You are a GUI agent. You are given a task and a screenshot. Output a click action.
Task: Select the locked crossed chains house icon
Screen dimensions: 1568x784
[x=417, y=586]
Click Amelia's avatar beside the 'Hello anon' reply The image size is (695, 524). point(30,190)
* * *
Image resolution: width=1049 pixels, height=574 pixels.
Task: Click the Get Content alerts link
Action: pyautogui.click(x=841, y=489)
...
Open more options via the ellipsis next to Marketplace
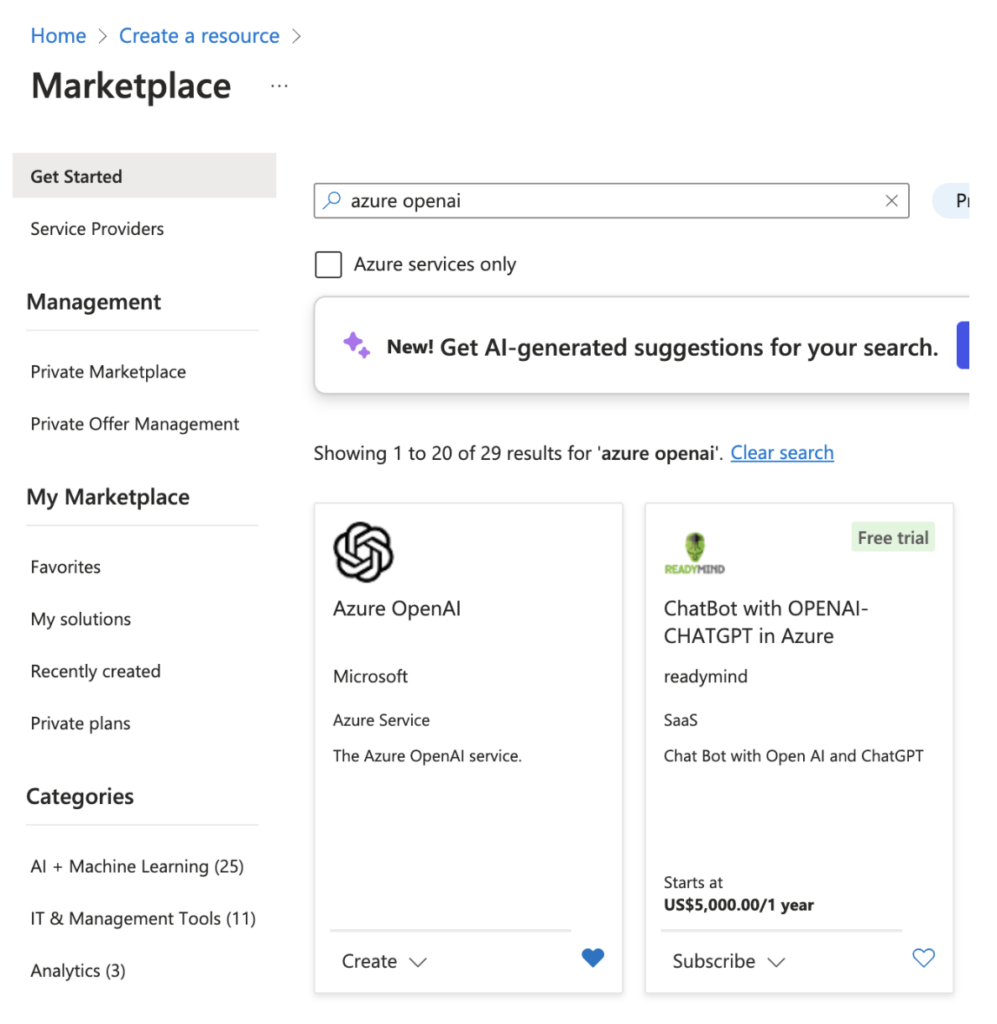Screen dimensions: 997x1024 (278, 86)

[Work task]:
Give back the records above exactly, limited to the lines between the one holding "Screen dimensions: 1568x784" and the one holding "Click Amelia's avatar", inclusive.

[Result]:
Screen dimensions: 1568x784
[x=417, y=586]
Click Amelia's avatar beside the 'Hello anon' reply The image size is (695, 524). point(30,190)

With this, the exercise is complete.